PROBLEM TO WORK ON: Pull out the lines from the line with "This screenshot has height=987, width=563." up to and including the line with "Action: point(70,14)", and repeat them unchanged.

Text and item location entries:
== == ==
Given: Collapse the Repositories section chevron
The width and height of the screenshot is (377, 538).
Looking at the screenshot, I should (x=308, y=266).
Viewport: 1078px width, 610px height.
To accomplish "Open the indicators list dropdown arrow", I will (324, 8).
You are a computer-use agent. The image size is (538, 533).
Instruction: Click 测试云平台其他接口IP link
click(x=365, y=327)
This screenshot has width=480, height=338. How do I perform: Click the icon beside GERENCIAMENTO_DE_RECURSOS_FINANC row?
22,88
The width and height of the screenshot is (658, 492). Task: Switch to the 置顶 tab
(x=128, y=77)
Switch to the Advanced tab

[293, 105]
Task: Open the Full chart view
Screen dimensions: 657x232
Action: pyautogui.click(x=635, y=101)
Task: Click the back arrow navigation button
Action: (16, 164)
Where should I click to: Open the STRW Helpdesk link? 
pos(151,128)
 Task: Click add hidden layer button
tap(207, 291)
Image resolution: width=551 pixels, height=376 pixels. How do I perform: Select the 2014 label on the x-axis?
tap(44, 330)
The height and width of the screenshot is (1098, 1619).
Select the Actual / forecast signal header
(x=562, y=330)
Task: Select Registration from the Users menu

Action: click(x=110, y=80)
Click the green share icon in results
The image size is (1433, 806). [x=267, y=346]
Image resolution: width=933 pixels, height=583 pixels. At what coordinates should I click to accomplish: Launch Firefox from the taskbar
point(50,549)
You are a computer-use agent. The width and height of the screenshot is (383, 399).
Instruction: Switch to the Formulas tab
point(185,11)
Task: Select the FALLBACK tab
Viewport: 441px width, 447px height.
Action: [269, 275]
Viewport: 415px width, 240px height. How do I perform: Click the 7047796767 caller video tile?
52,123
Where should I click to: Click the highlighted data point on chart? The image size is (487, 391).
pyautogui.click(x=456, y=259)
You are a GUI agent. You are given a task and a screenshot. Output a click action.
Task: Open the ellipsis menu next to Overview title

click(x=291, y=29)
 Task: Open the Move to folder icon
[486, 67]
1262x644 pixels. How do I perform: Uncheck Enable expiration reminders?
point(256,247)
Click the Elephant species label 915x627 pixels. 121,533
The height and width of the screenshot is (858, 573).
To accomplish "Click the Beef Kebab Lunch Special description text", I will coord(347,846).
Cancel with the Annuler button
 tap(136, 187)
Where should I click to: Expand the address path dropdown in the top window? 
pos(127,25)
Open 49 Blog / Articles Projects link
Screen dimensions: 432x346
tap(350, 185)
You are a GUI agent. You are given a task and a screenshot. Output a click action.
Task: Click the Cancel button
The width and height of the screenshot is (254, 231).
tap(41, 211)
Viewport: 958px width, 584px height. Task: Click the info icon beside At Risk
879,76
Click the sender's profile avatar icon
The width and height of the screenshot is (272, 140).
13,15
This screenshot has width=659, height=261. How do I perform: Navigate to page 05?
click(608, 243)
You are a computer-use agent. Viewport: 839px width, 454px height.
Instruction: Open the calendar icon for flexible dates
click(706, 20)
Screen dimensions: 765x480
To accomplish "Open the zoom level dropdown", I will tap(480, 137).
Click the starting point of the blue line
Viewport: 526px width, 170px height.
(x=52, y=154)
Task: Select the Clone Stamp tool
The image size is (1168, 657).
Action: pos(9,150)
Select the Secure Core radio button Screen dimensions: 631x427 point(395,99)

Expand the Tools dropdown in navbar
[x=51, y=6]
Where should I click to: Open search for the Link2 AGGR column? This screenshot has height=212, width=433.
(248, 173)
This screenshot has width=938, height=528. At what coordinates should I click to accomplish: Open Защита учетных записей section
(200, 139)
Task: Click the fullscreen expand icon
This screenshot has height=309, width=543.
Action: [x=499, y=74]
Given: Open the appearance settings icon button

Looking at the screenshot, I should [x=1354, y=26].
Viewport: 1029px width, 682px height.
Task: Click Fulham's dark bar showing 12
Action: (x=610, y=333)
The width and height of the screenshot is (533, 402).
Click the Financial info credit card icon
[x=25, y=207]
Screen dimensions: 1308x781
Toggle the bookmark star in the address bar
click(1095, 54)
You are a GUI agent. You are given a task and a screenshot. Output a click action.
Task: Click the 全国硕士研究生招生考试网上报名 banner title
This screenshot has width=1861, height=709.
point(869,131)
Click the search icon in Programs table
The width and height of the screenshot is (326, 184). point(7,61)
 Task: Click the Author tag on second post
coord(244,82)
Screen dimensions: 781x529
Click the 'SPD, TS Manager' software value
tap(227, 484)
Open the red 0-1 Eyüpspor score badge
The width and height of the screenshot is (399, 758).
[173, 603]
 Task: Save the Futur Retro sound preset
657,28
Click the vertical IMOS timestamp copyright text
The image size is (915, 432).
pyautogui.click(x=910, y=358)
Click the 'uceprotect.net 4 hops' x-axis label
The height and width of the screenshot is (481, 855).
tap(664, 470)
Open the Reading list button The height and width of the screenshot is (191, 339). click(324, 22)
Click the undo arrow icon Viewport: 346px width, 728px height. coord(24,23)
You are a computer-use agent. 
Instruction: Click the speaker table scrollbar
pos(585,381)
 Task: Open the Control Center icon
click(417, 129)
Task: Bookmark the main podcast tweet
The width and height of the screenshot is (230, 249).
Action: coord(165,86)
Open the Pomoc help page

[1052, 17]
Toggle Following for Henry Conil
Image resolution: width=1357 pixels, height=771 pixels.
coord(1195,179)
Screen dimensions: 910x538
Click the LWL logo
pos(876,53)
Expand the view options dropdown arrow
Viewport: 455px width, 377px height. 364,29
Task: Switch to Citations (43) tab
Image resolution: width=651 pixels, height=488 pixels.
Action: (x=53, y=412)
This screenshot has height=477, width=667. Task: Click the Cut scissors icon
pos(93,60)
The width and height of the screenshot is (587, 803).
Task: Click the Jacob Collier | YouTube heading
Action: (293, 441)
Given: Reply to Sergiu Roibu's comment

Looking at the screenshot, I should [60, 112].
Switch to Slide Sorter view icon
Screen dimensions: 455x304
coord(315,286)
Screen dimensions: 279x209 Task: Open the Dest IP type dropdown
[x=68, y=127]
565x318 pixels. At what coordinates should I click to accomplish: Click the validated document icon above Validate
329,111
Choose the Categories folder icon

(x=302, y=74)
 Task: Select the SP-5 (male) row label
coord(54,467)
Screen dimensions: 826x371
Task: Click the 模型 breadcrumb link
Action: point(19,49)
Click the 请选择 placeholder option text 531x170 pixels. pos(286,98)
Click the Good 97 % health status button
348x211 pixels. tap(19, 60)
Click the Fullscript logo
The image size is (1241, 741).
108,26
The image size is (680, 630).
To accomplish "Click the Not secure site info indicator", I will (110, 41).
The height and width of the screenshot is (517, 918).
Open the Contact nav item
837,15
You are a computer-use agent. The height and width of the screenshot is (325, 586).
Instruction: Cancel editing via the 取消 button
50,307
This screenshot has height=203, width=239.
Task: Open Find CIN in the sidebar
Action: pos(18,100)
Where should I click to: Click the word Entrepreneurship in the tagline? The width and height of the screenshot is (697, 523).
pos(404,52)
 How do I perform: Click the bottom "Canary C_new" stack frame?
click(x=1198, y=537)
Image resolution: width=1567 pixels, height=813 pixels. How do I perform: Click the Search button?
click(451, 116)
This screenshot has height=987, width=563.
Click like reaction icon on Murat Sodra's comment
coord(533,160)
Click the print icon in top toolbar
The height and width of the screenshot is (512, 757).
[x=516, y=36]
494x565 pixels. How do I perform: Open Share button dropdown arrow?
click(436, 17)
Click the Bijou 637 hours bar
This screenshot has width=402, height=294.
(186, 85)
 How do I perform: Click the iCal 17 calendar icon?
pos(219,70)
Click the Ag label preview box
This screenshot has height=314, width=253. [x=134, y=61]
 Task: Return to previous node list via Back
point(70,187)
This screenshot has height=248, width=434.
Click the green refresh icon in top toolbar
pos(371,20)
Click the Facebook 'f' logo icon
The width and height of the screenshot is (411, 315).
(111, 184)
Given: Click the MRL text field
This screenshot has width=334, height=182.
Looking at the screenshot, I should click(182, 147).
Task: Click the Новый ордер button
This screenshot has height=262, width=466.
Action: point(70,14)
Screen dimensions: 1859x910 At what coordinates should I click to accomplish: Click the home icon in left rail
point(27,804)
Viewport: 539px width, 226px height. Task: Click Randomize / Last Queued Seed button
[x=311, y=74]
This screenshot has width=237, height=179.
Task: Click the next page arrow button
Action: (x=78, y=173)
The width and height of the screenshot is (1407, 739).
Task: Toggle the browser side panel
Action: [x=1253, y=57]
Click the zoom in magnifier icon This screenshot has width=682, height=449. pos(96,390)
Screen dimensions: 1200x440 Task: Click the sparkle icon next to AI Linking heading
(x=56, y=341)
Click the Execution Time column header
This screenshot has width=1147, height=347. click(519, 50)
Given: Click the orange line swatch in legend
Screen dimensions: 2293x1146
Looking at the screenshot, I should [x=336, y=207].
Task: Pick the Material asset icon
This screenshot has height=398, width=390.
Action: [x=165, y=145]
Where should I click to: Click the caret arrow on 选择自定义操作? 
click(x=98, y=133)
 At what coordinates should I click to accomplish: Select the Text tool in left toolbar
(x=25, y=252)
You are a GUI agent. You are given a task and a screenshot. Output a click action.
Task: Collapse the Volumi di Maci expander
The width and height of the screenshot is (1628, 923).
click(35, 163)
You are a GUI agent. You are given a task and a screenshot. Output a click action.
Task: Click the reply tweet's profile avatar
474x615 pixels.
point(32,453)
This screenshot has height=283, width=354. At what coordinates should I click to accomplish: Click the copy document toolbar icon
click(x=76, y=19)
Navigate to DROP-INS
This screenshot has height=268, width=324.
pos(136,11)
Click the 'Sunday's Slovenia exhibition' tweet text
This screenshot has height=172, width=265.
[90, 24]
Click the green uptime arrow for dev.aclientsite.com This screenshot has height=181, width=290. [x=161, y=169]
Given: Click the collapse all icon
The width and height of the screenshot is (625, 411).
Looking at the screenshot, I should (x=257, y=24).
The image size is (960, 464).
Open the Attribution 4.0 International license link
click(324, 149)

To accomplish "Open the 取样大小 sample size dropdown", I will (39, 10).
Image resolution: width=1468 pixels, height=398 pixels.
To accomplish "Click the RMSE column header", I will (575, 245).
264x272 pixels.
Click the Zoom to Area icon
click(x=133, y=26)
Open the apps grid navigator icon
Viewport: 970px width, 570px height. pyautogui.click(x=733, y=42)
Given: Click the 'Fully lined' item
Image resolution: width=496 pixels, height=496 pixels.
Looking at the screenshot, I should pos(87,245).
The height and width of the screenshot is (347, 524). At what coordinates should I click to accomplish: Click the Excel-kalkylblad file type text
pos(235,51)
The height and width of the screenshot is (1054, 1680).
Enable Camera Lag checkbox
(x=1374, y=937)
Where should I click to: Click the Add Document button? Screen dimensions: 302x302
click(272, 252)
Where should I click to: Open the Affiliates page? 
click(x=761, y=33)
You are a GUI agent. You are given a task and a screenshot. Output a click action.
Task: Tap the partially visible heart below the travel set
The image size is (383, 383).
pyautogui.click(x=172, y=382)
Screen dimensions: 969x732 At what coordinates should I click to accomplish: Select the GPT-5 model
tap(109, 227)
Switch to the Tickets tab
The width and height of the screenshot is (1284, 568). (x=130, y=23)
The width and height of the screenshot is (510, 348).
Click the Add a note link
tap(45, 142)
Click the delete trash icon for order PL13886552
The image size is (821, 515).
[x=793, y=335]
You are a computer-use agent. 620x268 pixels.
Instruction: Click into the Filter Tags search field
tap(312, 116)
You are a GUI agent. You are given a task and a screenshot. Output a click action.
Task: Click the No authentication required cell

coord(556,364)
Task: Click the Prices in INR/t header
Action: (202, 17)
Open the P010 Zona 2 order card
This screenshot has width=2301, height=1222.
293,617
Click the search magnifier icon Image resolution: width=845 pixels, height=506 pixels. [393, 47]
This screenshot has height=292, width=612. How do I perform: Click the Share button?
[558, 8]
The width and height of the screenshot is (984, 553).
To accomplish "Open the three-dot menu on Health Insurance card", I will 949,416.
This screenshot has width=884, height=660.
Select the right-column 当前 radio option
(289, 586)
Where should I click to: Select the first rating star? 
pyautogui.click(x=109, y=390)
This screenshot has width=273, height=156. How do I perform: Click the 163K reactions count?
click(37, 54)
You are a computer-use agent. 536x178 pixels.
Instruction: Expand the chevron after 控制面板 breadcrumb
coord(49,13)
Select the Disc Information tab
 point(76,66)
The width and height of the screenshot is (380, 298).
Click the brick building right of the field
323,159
== == ==
SOLVED PROBLEM:
This screenshot has height=987, width=563.
Click like reaction icon on Murat Sodra's comment
coord(533,160)
Click the print icon in top toolbar
The height and width of the screenshot is (512, 757).
[x=516, y=36]
494x565 pixels. How do I perform: Open Share button dropdown arrow?
click(436, 17)
Click the Bijou 637 hours bar
This screenshot has width=402, height=294.
(186, 85)
 How do I perform: Click the iCal 17 calendar icon?
pos(219,70)
Click the Ag label preview box
This screenshot has height=314, width=253. [x=134, y=61]
 Task: Return to previous node list via Back
point(70,187)
This screenshot has height=248, width=434.
Click the green refresh icon in top toolbar
pos(371,20)
Click the Facebook 'f' logo icon
The width and height of the screenshot is (411, 315).
(111, 184)
Given: Click the MRL text field
This screenshot has width=334, height=182.
Looking at the screenshot, I should click(182, 147).
Task: Click the Новый ордер button
This screenshot has height=262, width=466.
Action: point(70,14)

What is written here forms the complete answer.